● **SET TASKS**
(1) According to the passage on the ECB's expected rate cut, what rate did services inflation reach in August?
(2) Write the next few sentences of the passage on the ECB's expected rate cut, starting right after its final sentence.

On Thursday, the ECB is universally expected to cut its key interest rate to 3.5 percent from 3.75 percent, reassured by recent data that inflation is now within reach of its 2 percent target.
“Anything other than a cut will be a big shock,” said Andrzej Szczepaniak, an economist at Nomura in London.
The risk that high interest rates will stifle the eurozone economy is getting clearer by the day. Manufacturing is in reverse, while the expected rebound in consumer spending is slow to materialize: household consumption contracted again in the second quarter by 0.1 percent.
Germany, the continent’s traditional growth engine, is reeling from the news that national champion Volkswagen could close plants in its home country for the first time ever, an emblem of deep problems with its economic model. Some of the country’s leading research institutes now say it faces a second consecutive year of recession for the first time in two decades. In France, meanwhile, national statistics agency INSEE expects GDP to shrink by 0.1 percent in the fourth quarter, after an Olympics-induced sugar rush during the summer.
But any rate cut will likely be accompanied by warnings that inflation isn’t dead yet — a new set of economic forecasts to be presented on Thursday is expected to confirm that it won’t return to target until late next year. In a speech last week, executive board member Isabel Schnabel cautioned that the low headline inflation rate — which stood at a three-year low of 2.2 percent in August, understates the challenges the Bank is still facing.
Services inflation, which has taken the longest to subside after the 2022 spike, even accelerated to 4.2 percent in August, reflecting the high price pressures exerted by wages that still persist in the sector.
“You need to see more for the ECB to be fully relaxed on inflation,” said S&P Global economist Sylvain Broyer.
He added that expectations of further cuts in the future have already helped to stabilize parts of the economy. Mortgage lending in the eurozone touched €71 billion in July, its highest point since August 2022.
“What we see now is that the housing market is recovering quicker than the usual tightening cycles have suggested,” Broyer said.
Against that backdrop, most analysts see no reason for the ECB to change the cautious, meeting-by-meeting approach it has taken this year.

● **RECORDS SHOWN**

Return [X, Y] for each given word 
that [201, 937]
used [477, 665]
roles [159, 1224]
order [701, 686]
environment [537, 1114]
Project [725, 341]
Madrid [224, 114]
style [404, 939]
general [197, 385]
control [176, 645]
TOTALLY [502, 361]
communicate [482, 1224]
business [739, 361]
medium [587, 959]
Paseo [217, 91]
* * *
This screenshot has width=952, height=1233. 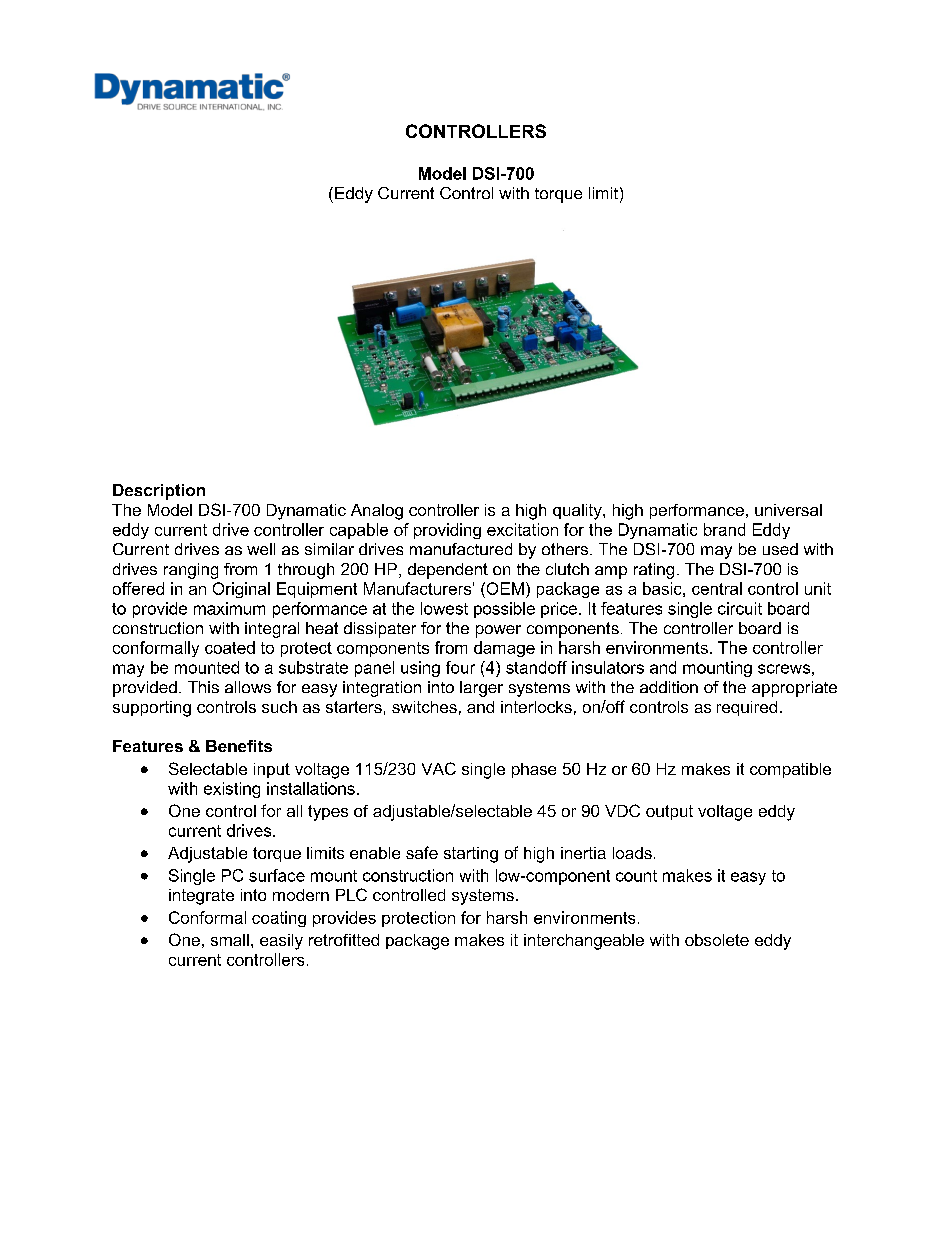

● **RESPONSES TO THE TASKS**
(1) 4.2 percent

(2)
“It seems to have worked really well,” said ING global head of macro Carsten Brzeski, adding wryly: “Whether this is because every single market participant was only focused on the [Federal Reserve] and didn’t care about the ECB, or because its communication was so flawless, that I don’t know.”
Some Governing Council members have argued that that approach is consistent with the ECB only taking big decisions when it updates its forecasts for growth and inflation every quarter. However, others argue that the economic deterioration requires bolder action. As such, financial markets will be on the lookout for any signs from President Christine Lagarde on Thursday that the Bank is open to cutting again immediately at next month’s policy meeting in Slovenia.
Thursday’s cut will be one for the connoisseurs: in addition to cutting the Deposit Facility Rate, which is the effective anchor for the rates that banks charge their customers, the ECB will also tweak the rates on its other official facilities. This will be the first step in a transition to a different way of interacting with the financial system and, by extension, the broader economy.
The ECB said back in March it will make it easier for banks to borrow one-week funds from it, by reducing the gap between the DFR and the so-called Main Refinancing Operation rate to 0.15 percentage point, from half a point today. It will also bring down the rate for emergency overnight loans to only 0.4 points above the DFR, from 0.75 points currently.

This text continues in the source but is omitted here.